Reproduce the items from the start of the records through the line containing "tap(1186, 779)", requests included, and offset every coordinate in the answers by adding 78 to it.

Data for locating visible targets
------

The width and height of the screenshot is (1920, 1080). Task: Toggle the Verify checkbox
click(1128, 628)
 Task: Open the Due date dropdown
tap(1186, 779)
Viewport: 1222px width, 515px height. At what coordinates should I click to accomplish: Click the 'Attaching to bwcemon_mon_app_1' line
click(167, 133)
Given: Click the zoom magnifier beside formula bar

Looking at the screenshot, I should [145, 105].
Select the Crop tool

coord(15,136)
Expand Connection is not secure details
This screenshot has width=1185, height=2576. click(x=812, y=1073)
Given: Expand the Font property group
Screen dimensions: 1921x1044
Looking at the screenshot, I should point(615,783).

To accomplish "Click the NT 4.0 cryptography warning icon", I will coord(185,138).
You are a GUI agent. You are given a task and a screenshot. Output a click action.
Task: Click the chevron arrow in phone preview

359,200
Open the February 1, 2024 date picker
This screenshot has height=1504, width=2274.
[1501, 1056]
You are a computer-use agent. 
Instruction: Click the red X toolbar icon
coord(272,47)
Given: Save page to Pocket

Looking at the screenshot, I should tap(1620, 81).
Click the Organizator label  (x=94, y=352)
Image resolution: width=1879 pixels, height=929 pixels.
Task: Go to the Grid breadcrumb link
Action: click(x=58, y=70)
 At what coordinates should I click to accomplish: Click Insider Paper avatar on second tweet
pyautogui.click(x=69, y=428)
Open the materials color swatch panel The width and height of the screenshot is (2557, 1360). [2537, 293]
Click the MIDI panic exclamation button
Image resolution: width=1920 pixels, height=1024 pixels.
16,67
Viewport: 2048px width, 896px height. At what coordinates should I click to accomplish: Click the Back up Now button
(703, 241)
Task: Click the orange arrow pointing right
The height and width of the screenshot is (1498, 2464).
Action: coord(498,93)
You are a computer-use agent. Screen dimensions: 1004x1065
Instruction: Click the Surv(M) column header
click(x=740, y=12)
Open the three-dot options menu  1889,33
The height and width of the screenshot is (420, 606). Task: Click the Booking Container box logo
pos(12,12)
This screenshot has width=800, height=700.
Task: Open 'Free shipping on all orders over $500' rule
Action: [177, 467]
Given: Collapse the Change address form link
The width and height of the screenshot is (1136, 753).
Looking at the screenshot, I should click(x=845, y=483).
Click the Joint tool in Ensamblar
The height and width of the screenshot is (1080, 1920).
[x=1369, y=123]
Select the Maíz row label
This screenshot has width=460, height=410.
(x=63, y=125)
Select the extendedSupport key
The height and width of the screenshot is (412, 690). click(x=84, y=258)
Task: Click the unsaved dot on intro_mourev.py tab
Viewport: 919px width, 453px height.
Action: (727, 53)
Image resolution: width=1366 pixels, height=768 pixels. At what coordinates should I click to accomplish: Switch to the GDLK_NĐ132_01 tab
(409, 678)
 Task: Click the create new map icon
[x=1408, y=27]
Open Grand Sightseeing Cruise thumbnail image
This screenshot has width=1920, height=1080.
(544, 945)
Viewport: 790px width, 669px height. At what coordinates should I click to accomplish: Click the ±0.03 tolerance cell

------

→ Response to the exercise:
The width and height of the screenshot is (1920, 1080). Task: Toggle the Verify checkbox
click(1206, 706)
 Task: Open the Due date dropdown
tap(1264, 857)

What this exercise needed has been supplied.